*GIVEN REQUEST*: Copy out the lines of the listing word for word, everything from the line containing "Where should I click to: Click the redo" down to the line containing "click(x=118, y=100)", both of those lines included.

===== PROVIDED RECORDS

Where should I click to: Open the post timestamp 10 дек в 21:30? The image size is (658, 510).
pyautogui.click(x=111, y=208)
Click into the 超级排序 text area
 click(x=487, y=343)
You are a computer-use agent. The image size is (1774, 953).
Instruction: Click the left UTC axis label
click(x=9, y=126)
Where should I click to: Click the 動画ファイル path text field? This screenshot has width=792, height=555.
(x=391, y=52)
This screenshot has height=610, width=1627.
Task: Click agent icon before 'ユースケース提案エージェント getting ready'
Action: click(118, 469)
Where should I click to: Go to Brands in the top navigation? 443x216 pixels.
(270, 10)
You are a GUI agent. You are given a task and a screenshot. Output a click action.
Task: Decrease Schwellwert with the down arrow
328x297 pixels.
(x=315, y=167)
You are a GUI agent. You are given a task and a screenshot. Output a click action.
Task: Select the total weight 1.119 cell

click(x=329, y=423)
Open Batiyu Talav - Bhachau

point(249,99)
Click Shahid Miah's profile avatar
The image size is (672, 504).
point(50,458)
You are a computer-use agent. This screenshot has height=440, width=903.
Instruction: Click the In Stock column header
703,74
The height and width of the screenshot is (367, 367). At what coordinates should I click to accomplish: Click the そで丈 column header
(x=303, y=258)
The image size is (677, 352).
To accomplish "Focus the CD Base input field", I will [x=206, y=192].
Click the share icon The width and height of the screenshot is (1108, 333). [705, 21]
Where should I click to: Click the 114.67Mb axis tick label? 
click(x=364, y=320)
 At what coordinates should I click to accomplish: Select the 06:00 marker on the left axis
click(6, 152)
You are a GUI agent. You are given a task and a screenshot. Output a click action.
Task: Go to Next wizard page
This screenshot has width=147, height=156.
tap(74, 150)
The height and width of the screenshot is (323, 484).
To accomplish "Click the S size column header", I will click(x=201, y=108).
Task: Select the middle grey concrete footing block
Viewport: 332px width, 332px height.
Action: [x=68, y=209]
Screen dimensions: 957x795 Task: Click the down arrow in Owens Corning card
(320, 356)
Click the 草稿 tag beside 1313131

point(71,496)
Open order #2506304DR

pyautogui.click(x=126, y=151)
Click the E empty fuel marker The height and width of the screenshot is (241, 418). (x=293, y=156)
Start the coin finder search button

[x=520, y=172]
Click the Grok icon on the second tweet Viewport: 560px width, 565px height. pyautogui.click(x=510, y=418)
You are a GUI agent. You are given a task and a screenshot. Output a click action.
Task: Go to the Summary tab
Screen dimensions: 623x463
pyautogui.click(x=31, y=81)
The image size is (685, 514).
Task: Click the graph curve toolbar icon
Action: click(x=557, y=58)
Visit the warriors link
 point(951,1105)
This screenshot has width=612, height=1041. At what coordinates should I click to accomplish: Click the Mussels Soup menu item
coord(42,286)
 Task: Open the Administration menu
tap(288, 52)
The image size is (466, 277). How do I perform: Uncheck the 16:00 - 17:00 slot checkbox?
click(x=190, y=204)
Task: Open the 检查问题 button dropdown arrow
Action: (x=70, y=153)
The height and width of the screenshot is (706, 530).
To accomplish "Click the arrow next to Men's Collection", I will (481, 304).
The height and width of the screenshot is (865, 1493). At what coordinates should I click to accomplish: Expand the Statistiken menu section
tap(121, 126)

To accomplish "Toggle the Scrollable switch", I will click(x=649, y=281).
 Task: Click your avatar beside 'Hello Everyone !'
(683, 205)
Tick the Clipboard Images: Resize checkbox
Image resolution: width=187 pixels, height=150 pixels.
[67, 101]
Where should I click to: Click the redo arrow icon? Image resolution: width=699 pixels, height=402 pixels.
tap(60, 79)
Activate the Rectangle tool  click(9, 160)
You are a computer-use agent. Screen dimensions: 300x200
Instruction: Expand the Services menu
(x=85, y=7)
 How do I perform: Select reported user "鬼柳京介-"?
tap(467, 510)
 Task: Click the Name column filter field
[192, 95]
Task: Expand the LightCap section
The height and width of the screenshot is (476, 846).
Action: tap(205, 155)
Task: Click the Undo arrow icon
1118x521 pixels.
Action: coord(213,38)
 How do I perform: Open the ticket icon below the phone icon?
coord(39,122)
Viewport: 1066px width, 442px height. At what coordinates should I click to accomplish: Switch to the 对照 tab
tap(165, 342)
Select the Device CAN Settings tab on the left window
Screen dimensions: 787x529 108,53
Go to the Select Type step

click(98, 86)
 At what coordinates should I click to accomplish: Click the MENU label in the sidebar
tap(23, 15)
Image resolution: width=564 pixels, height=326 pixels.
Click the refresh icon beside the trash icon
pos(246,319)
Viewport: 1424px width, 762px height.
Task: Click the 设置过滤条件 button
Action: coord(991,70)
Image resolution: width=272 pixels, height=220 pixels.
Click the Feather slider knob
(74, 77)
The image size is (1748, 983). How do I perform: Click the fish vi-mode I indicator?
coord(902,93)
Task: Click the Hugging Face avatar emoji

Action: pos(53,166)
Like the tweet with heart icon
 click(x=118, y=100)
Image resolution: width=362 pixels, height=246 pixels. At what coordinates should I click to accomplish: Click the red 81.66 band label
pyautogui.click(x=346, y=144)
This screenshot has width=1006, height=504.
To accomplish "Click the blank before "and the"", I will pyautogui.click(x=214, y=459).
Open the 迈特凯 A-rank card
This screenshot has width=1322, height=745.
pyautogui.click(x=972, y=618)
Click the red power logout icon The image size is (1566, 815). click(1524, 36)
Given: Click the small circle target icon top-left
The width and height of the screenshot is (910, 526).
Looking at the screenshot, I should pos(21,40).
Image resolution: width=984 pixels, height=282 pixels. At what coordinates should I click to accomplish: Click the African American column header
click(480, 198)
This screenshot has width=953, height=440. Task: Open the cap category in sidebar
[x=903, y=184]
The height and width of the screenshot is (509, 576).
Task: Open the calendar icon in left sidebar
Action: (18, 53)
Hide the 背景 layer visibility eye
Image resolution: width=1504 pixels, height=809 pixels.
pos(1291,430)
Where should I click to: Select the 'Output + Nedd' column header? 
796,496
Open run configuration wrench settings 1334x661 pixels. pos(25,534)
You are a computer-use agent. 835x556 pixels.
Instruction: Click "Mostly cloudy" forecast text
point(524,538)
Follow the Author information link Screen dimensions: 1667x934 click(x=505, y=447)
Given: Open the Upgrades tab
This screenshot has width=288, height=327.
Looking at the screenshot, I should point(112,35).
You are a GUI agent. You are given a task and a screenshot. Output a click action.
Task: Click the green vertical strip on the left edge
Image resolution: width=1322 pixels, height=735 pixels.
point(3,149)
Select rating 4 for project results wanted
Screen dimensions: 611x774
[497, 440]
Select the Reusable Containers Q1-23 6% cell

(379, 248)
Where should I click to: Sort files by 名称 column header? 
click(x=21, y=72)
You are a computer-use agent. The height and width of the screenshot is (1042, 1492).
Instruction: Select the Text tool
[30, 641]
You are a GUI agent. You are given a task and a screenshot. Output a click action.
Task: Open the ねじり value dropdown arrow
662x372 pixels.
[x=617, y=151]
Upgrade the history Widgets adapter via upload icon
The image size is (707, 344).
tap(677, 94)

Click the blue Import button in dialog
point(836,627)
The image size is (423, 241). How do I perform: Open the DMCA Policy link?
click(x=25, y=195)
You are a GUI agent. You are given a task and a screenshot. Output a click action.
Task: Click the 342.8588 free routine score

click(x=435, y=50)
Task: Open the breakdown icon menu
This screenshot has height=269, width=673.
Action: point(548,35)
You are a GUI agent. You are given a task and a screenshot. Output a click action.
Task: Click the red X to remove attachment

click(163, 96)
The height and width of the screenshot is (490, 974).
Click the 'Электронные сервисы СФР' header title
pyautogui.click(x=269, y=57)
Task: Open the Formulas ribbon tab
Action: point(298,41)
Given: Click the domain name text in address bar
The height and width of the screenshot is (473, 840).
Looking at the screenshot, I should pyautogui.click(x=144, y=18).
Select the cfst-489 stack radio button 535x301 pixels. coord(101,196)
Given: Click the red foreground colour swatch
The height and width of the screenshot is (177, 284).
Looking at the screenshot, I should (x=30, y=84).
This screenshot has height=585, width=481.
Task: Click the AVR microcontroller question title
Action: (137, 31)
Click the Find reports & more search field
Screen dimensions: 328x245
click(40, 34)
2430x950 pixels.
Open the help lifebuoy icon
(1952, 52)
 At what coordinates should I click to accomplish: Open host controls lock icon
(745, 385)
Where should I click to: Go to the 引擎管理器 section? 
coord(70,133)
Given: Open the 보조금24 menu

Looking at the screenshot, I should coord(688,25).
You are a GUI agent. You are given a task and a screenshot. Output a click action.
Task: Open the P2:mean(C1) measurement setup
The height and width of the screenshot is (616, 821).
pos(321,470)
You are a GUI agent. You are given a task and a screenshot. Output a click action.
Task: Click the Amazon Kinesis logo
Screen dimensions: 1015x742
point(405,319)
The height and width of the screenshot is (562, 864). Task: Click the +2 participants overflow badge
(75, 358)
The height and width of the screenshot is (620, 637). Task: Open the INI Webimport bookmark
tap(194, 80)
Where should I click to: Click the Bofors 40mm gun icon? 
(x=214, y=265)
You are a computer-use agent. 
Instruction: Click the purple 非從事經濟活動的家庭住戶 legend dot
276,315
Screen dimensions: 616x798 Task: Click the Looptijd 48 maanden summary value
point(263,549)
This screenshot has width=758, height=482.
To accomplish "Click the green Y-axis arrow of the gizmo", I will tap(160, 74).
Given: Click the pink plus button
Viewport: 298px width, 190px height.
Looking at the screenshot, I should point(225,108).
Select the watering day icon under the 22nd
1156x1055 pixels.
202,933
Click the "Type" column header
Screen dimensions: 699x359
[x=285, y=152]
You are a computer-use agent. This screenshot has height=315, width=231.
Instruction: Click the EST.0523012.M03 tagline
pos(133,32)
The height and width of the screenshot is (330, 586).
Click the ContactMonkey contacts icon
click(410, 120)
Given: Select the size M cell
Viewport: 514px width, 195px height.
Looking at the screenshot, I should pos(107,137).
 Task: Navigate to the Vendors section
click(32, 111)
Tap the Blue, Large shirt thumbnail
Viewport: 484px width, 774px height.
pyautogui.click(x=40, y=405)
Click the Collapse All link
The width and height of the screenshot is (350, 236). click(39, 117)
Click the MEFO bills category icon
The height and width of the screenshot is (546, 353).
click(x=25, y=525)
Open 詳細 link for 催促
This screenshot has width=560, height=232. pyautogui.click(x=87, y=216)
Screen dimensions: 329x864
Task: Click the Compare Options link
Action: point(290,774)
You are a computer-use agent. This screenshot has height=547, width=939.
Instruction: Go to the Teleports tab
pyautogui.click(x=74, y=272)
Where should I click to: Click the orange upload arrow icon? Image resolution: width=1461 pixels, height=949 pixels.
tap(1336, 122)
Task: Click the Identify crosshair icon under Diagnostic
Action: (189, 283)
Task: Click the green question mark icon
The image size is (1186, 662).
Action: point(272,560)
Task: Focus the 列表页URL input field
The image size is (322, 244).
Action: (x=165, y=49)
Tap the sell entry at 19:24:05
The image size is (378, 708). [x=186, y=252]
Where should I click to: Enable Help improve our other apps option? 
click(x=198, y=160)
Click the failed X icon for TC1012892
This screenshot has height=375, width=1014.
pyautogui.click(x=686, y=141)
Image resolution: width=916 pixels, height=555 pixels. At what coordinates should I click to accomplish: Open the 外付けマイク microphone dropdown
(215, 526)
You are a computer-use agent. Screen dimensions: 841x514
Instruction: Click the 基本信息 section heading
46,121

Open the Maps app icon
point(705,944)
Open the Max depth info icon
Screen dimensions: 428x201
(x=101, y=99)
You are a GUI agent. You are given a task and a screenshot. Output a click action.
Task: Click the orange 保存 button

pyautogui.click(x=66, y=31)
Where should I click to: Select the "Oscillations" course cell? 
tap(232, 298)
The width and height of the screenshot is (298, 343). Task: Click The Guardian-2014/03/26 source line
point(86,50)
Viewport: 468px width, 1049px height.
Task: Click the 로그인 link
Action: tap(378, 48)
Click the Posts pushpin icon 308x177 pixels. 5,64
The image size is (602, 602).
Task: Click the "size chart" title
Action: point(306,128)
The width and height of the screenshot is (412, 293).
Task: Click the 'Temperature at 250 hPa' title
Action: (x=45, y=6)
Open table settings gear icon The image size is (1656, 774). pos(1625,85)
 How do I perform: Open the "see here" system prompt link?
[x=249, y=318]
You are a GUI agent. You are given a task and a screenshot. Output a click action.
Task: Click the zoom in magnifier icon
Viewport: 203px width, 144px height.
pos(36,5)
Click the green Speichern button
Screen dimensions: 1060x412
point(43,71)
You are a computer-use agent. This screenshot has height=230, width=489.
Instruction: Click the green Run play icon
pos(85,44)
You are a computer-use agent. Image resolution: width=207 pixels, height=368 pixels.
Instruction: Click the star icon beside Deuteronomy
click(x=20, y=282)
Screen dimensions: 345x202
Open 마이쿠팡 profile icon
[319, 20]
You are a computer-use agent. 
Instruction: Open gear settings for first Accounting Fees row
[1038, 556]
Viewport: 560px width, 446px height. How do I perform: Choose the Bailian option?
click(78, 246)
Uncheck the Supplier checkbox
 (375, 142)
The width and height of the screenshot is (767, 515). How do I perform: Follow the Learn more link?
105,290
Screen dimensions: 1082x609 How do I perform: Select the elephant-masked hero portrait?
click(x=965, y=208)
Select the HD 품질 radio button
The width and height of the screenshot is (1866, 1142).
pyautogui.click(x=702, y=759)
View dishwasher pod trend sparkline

==========

*RESULT OF THIS EXERCISE*:
Where should I click to: Click the redo arrow icon? Image resolution: width=699 pixels, height=402 pixels.
tap(60, 79)
Activate the Rectangle tool  click(9, 160)
You are a computer-use agent. Screen dimensions: 300x200
Instruction: Expand the Services menu
(x=85, y=7)
 How do I perform: Select reported user "鬼柳京介-"?
tap(467, 510)
 Task: Click the Name column filter field
[192, 95]
Task: Expand the LightCap section
The height and width of the screenshot is (476, 846).
Action: tap(205, 155)
Task: Click the Undo arrow icon
1118x521 pixels.
Action: coord(213,38)
 How do I perform: Open the ticket icon below the phone icon?
coord(39,122)
Viewport: 1066px width, 442px height. At what coordinates should I click to accomplish: Switch to the 对照 tab
tap(165, 342)
Select the Device CAN Settings tab on the left window
Screen dimensions: 787x529 108,53
Go to the Select Type step

click(98, 86)
 At what coordinates should I click to accomplish: Click the MENU label in the sidebar
tap(23, 15)
Image resolution: width=564 pixels, height=326 pixels.
Click the refresh icon beside the trash icon
pos(246,319)
Viewport: 1424px width, 762px height.
Task: Click the 设置过滤条件 button
Action: coord(991,70)
Image resolution: width=272 pixels, height=220 pixels.
Click the Feather slider knob
(74, 77)
The image size is (1748, 983). How do I perform: Click the fish vi-mode I indicator?
coord(902,93)
Task: Click the Hugging Face avatar emoji

Action: pos(53,166)
Like the tweet with heart icon
 click(x=118, y=100)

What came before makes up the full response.